§ **What is required**: Examine the material below. Gather every line in which the string "Task" appears.
==*==
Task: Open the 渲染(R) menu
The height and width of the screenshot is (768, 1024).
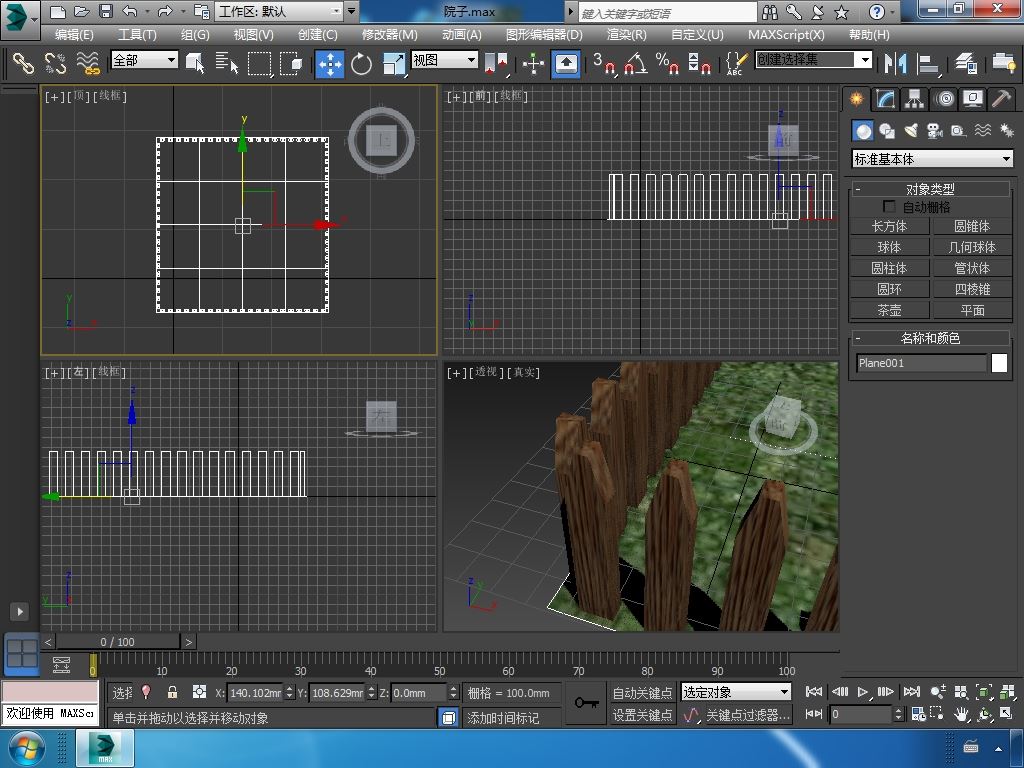Action: click(627, 34)
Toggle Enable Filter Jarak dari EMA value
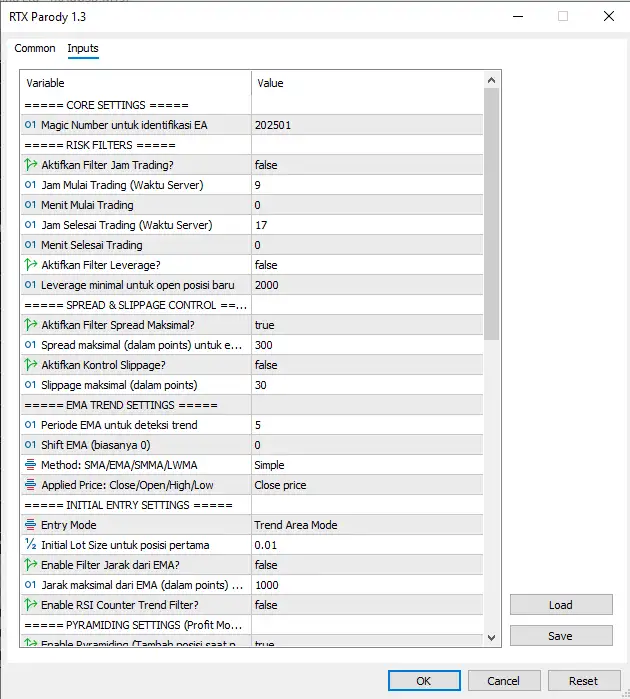The height and width of the screenshot is (699, 630). [366, 565]
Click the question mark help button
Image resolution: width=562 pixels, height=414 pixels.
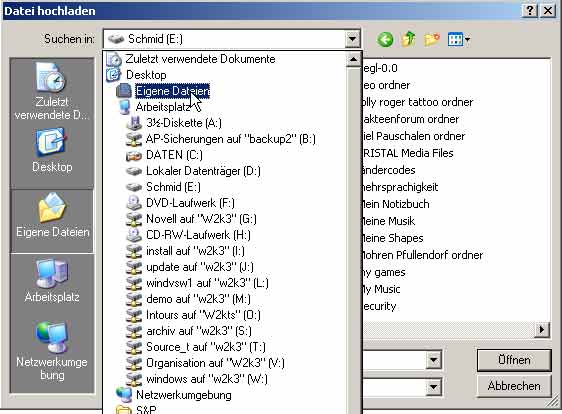click(x=530, y=11)
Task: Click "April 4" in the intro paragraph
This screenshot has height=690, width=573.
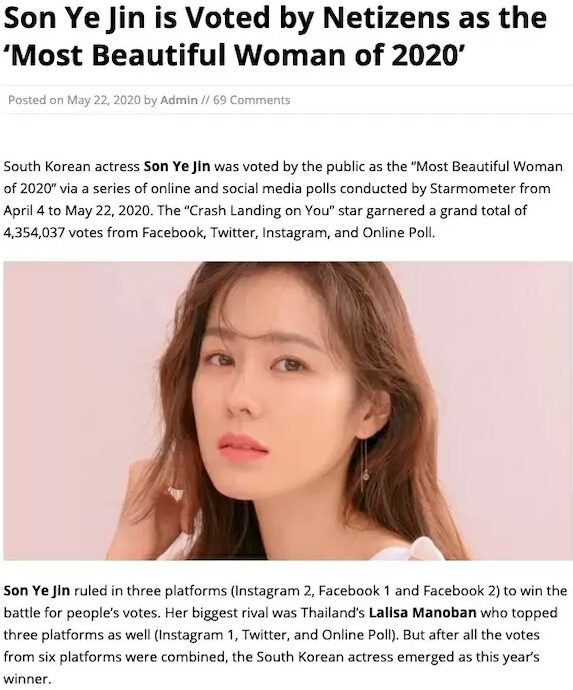Action: pyautogui.click(x=24, y=211)
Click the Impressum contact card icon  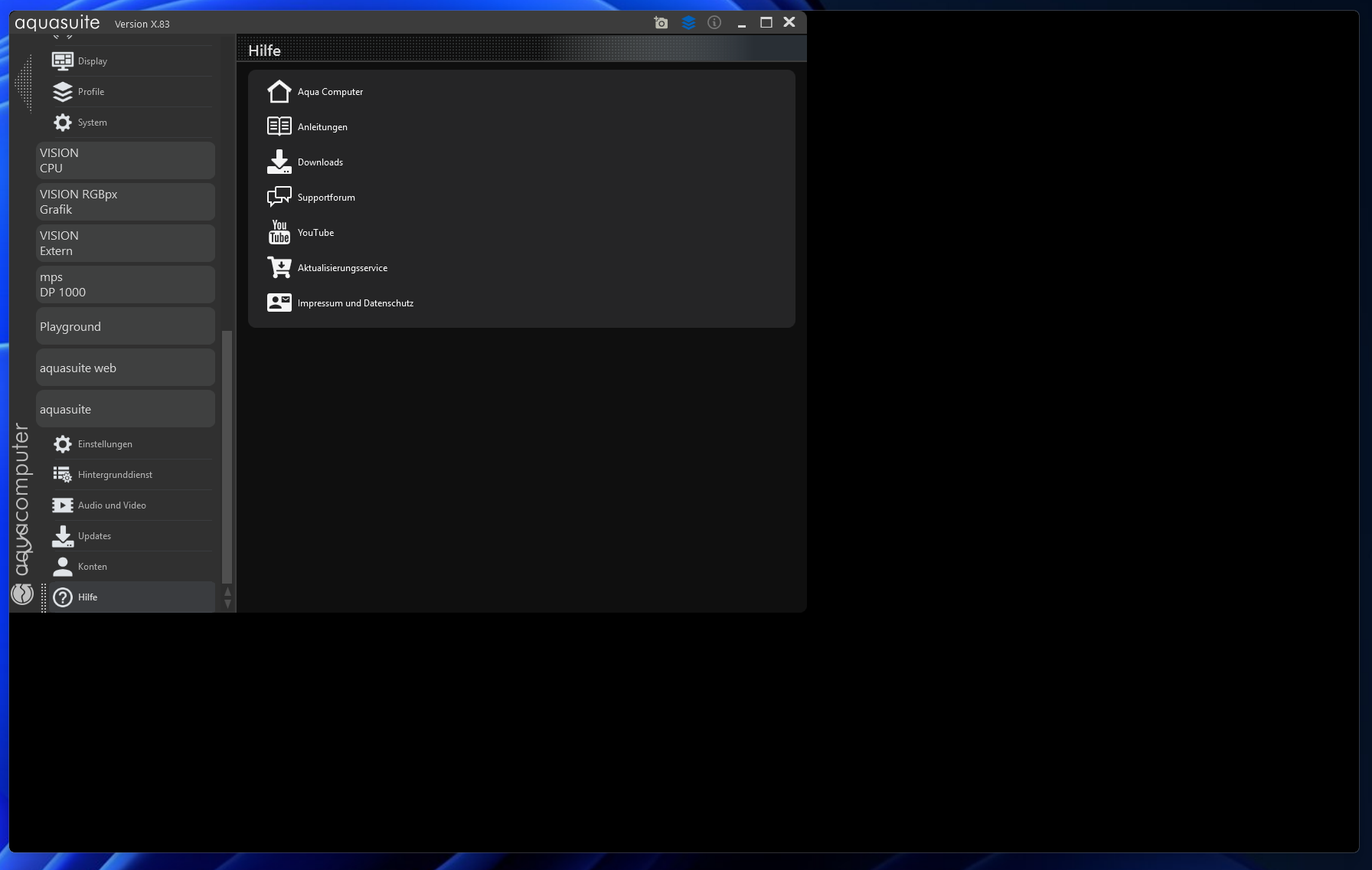(x=279, y=303)
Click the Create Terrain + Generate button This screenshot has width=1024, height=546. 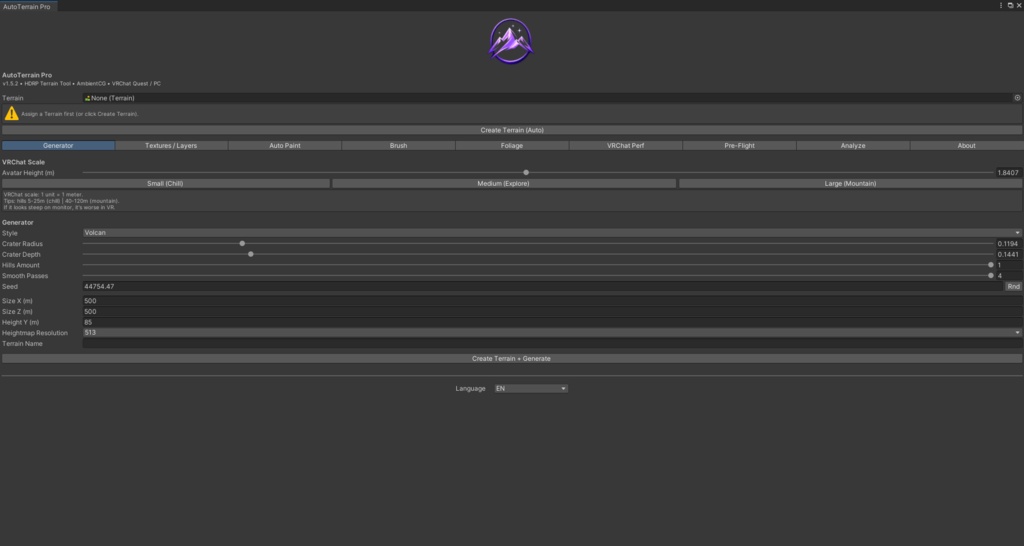[x=512, y=359]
==*==
§ **Written response**:
Task: Open the 渲染(R) menu
Task: Click "April 4" in the intro paragraph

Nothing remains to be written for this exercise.